Direktur Operasi PosIND Donny Maya Wardhana mengatakan pemanfaatan teknologi robotik tidak hanya mempercepat proses pengiriman dan meminimalkan human error, tetapi juga meningkatkan efisiensi biaya operasional.
“Harapannya teknologi ini akan meningkatkan kepastian layanan bagi pelanggan dan berdampak pada peningkatan volume kiriman,” ujar Donny.

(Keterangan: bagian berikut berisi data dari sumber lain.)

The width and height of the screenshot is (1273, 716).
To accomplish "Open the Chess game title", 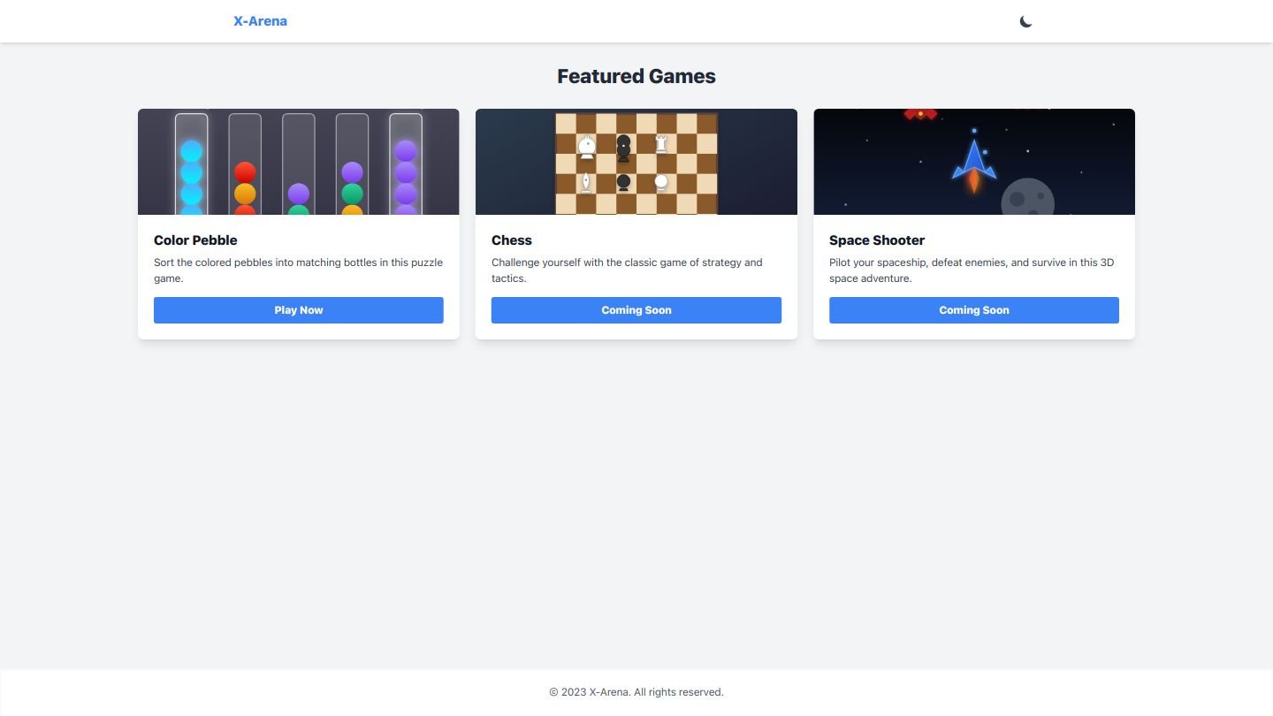I will [512, 240].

Pemanfaatan Mesin Sortir Robotik untuk mendukung peningkatan layanan pengiriman mulai diterapkan PosIND sejak November 2024. Setelah lebih dulu digunakan di Surabaya dan Jakarta, implementasi di Yogyakarta memperluas jaringan otomasi PosIND di titik-titik distribusi utama nasional.
Baca Juga: Kunjungan Komisi VI DPR RI: Pos Indonesia Ungkap Jurus Percepat Distribusi Nasional
Langkah ini juga menjadi bagian dari upaya Pos Indonesia memenuhi mandat Danantara Indonesia dalam konsolidasi sejumlah BUMN logistik ke bawah naungan Pos Indonesia.
Kebijakan tersebut diarahkan untuk meningkatkan efisiensi operasional, menekan biaya logistik nasional, serta mendorong integrasi layanan logistik antarbadan usaha milik negara dalam satu ekosistem yang lebih terhubung.